Yesterday, Louisiana Governor Bobby Jindal held a prayer rally at LSU that gives you a perfect glimpse of what his future presidential campaign would look like — and why he’s better suited to run a church than a state.
… We can’t just elect a candidate and fix what ails our country. We can’t just pass a law and fix what ails our country. We need a spiritual revival to fix what ails our country.… We are a united people. We are God’s children. We are precious because we are made in His image. God has created us with a God-shaped void in our hearts and we… frustrate Him by filling it with things and material goods and substances. Now it is time for us on bended knee to turn back to God in humble prayer, to repent and ask for His blessing because He is a faithful God. He desires our prayers. I believe in the power of prayer and I pray that we will see a spark lighted here. We will see fifty responses in every state in these United States and we will see a spiritual revival ignite across these United States of America.
That God sure is needy…
But back to those initial comments — why the hell is Jindal a governor, and setting the stage to run for President, if he doesn’t think laws and candidates can help fix a nation? If prayers have that much of an effect, he should step down from office and run a ministry.
Anyway, a politician invoking God in a political rally is nothing new. What made this event particularly noteworthy was the partnership with the AFA (a group that is notoriously anti-gay rights) and the list of other cringe-worthy speakers, as Rachel Maddow noted:
At least there were student activists protesting his appearance:
LSU Student Sabrina Valenti believes that “it just seems unjust for people to hide behind their god and their religion as an excuse to hate their brothers and sisters whose sexuality is just different from their own.”
Hundreds of students, teachers, and community members gathered today to stand up for their beliefs.
“To actually call attention to the record of words of the AFA and also the hypocrisy of a governor who has cut hundreds of millions of dollars from state higher education and is holding an event like this on a university campus both projecting the kind of hateful rhetoric they project but also to, as I think we all know, launch a presidential campaign” says Bryan McCann, an LSU communication professor.

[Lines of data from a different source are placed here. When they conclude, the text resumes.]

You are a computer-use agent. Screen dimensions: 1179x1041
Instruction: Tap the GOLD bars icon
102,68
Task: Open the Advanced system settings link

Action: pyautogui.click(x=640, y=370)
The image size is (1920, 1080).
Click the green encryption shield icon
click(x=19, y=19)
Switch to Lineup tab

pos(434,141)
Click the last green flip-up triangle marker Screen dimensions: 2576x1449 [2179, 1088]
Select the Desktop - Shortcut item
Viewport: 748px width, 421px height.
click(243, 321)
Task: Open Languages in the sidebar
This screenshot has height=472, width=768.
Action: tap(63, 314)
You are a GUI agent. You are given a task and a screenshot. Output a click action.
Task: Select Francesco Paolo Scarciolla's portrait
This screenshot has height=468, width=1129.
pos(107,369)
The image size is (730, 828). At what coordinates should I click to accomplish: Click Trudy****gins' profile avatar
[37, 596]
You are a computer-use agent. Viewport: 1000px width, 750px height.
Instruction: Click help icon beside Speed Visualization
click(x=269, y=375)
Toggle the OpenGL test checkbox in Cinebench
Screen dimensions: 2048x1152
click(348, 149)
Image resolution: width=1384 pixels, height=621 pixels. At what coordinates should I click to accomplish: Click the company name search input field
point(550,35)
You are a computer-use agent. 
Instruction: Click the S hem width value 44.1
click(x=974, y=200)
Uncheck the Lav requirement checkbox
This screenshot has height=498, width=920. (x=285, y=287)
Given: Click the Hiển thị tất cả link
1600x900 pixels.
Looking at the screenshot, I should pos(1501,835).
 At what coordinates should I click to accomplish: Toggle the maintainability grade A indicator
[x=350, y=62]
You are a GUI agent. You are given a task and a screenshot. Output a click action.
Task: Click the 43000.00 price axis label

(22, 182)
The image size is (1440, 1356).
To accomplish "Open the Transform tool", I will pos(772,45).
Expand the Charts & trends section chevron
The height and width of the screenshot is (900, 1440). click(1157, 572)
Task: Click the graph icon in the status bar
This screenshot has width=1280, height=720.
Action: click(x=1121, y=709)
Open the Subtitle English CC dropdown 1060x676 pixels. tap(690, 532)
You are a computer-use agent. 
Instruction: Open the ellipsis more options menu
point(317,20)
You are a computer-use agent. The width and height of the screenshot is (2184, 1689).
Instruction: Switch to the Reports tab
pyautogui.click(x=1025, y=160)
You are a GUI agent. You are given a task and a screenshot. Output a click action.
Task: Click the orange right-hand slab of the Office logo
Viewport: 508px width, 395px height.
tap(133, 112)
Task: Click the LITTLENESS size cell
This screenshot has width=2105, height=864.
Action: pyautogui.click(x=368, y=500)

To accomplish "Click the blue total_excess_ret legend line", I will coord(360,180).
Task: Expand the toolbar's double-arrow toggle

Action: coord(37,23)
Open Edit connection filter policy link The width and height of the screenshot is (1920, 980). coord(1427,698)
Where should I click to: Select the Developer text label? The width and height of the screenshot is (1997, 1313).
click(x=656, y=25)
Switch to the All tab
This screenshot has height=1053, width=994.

Since conservatives will call this an attack on their religious freedom, let’s make this clear: Jindal’s Christianity isn’t the problem here. It’s that he wants to impose his religious beliefs on everyone else. At best, his event was just pandering to a base that already gets pandered to every damn day. At worst, we have an elected official who admits he’s pretty useless in that position because God will just take care of everything… if only those damned liberals who respect the First Amendment would just get out of the way.